是br-cddff8a3b81c，经检查发现这是以前某个docker-compose服务设置的bridge。将这个birdge删掉，然后将ai上的calico pod delete掉：

gemfield@master:~$ kubectl -n kube-system delete pod calico-node-26655

这样会导致ai上的calico容器重启，再看看重启时候的log：

2018-10-21 07:33:54.298 [INFO][10] startup.go 251: Early log level set to info 2018-10-21 07:33:54.299 [INFO][10] startup.go 267: Using NODENAME environment for node name 2018-10-21 07:33:54.299 [INFO][10] startup.go 279: Determined node name: ai 2018-10-21 07:33:54.300 [INFO][10] startup.go 302: Checking datastore connection 2018-10-21 07:33:54.336 [INFO][10] startup.go 326: Datastore connection verified 2018-10-21 07:33:54.336 [INFO][10] startup.go 99: Datastore is ready 2018-10-21 07:33:54.350 [INFO][10] startup.go 564: Using autodetected IPv4 address on interface eno1: 192.168.1.188/24 2018-10-21 07:33:54.350 [INFO][10] startup.go 432: Node IPv4 changed, will check for conflicts 2018-10-21 07:33:54.354 [WARNING][10] startup.go 849: IPv4 address has changed.
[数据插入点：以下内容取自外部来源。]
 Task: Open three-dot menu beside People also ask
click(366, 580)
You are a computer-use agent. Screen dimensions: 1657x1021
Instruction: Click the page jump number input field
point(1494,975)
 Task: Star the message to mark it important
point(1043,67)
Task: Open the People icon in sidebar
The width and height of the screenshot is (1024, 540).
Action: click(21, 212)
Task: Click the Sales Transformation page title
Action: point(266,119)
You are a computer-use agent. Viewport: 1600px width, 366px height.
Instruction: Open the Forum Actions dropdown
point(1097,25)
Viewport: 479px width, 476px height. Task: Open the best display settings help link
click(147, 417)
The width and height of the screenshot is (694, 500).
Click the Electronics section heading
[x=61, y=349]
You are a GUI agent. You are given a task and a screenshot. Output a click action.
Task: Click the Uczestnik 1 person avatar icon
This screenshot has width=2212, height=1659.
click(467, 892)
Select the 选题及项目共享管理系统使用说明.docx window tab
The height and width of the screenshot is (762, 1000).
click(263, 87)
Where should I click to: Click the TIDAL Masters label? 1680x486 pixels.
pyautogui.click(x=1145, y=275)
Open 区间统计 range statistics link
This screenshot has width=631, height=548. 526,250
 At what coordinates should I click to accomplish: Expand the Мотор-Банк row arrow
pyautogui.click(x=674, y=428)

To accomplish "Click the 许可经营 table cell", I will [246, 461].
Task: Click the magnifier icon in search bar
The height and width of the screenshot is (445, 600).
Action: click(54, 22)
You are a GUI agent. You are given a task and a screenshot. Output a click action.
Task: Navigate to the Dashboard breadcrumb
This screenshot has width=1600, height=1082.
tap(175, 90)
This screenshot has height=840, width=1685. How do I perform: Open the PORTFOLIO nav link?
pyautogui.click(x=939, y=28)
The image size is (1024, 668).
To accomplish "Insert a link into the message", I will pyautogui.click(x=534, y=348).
This could happen if there are multiple nodes with the same name. node="ai" original="172.19.0.1" updated="192.168.1.188" 2018-10-21 07:33:54.354 [INFO][10] startup.go 627: No AS number configured on node resource, using global value 2018-10-21 07:33:54.504 [INFO][10] startup.go 510: FELIX_IPV6SUPPORT is false through environment variable 2018-10-21 07:33:54.504 [INFO][10] k8s.go 264: EnsuringInitialized - noop 2018-10-21 07:33:54.530 [INFO][10] startup.go 176: Using node name: ai 2018-10-21 07:33:54.617 [INFO][30] allocate_ipip_addr.go 41: Kubernetes datastore driver handles IPIP allocation - no op Calico node started successfully

可以看到ip切换到了gem-field所想要的，接著看看calico node status：

/home # wget http://x99.gemfield.org:8080/static/calicoctl Connecting to x99.gemfield.org:8080 (61.149.179.174:8080) calicoctl 100% |********************************************************************************************************************************************| 29883k 0:00:00 ETA /home # chmod +x calicoctl /home # ./calicoctl node status Calico process is running.

IPv4 BGP status
+---------------+-------------------+-------+----------+-------------+
| PEER ADDRESS | PEER TYPE | STATE | SINCE | INFO |
+---------------+-------------------+-------+----------+-------------+
| 192.168.1.172 | node-to-node mesh | up | 07:33:58 | Established |
| 192.168.1.196 | node-to-node mesh | up | 07:33:59 | Established |
| 192.168.1.121 | node-to-node mesh | up | 07:33:58 | Established |
+---------------+-------------------+-------+----------+-------------+

IPv6 BGP status
No IPv6 peers found.

之后访问gerrit服务在ai上的埠，也正常了。